Yates, B. T. (1996).  Analyzing costs, procedures, processes, and outcomes in human services.  Thousand Oaks, CA: Sage.

You’ve developed your program.  You think you’ve met a need.  You conduct an evaluation.  Low and behold!  Some of your respondents give you such negative feedback you wonder what program they attended.  Could it really have been your program?

This is the phenomena I call “all of the people all of the time”, which occurs regularly  in evaluating training  programs.  And it has to do with use–what you do with the results of this evaluation.  And you can’t do it–please all of the people all of the time, that is.  There will always be some sour grapes.  In fact, you will probably have more negative comments than positive comments.  People who are upset want you to know; people are happy are just happy.

Now, I’m sure you are really confused.  Good.  At least I’ve got your attention and maybe you’ll read to the end of today’s post.

You have seen this scenario:  You ask the participants for formative data so that you can begin planning the next event or program.  You ask about the venue, the time of year, the length of the conference, the concurrent offerings, the plenary speakers.  Although some of these data are satisfaction data (the first level, called Reaction,  in Don Kirkpatrick’s training model and the Reaction category in Claude Bennett’s TOPs Hierarchy [see diagram]

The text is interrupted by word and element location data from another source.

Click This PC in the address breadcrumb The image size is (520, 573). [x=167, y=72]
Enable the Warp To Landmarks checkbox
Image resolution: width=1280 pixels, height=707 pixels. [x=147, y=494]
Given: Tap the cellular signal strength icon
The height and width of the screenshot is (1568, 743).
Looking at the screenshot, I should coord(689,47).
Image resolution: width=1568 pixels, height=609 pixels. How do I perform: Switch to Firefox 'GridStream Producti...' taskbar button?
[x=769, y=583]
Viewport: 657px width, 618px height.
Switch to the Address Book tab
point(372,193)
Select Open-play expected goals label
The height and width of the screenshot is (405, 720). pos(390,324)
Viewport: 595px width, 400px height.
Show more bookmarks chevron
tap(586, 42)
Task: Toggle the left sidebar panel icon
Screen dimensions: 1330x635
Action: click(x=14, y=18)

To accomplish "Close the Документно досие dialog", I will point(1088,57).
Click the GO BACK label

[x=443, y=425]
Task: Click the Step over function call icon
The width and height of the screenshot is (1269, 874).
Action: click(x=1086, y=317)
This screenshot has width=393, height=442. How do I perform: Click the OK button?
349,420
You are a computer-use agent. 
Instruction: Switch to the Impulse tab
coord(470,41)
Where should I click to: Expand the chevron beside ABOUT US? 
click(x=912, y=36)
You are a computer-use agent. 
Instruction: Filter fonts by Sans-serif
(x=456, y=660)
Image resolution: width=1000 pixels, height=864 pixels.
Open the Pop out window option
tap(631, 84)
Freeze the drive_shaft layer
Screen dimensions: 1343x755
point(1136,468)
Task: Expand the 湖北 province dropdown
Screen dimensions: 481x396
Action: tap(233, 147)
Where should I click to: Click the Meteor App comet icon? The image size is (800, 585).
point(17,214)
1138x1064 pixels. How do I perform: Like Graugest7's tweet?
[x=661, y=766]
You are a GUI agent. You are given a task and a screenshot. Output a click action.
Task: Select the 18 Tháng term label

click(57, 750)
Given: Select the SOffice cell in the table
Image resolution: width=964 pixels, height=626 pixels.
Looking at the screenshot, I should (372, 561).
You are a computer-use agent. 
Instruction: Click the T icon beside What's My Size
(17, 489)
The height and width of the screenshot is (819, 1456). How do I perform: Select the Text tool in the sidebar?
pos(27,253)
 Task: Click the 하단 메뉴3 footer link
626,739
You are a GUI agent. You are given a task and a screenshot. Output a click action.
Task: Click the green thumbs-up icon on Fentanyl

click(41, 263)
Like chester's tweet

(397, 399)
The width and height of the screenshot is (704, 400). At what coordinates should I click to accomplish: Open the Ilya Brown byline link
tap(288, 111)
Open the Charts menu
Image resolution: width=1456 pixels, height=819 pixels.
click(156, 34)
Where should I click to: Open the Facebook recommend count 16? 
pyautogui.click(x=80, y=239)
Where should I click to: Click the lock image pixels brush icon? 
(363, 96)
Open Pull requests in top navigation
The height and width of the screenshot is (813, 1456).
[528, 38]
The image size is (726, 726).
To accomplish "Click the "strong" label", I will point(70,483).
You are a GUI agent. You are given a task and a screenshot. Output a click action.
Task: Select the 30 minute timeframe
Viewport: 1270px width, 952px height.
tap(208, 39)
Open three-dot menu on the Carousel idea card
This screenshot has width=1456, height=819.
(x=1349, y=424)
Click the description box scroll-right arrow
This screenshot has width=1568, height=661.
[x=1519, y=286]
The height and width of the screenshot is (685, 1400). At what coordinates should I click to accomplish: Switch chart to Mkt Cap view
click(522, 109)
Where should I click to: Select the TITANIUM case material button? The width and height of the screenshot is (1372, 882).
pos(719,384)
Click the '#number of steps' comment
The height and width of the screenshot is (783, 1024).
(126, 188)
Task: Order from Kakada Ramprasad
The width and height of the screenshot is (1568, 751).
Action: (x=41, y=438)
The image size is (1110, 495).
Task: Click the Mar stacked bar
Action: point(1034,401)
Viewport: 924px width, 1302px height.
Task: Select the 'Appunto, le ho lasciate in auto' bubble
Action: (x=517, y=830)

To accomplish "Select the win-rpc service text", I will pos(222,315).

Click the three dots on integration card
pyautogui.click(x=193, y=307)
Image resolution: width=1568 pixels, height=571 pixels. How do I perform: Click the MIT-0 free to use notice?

they are important part of formative evaluation; an important part of program planning.  You are using the evaluation report.  That is important.  You are not asking if the participants learned something.  You are not asking if they intend to change their behavior.  You are not asking about what conditions have changed.  You only want to know about their experience in the program.

What do you do with the sour grapes?  You could make vinegar, only that won’t be very useful and use is what you are after.  Instead, sort the data into those topics over which you have some control and those topics over which you have no control.  For example–you have control over who is invited to be a plenary speaker, if there will be a plenary speaker, how many concurrent sessions, who will teach those concurrent sessions;  you have no control over the air handling at the venue, the chairs at the venue, and probably, the temperature of the venue.

You can CHANGE those topics over which you have control.  Comments say the plenary speaker was terrible.  Do not invite that person to speak again.  Feedback says that the concurrent sessions didn’t provide options for classified staff, only faculty.  Decide the focus of your program and be explicit in the program promotional materials–advertise it explicitly to your target audience.  You get complaints about the venue–perhaps there is another venue; perhaps not.

You can also let your audience know what you decided based on your feedback.  One organization for which I volunteered sent out a white paper with all the concerns and how the organization was addressing them–or not.  It helped the grumblers see that the organization takes their feedback seriously.

And if none of this works…ask yourself: Is it a case of all of the people all of the time?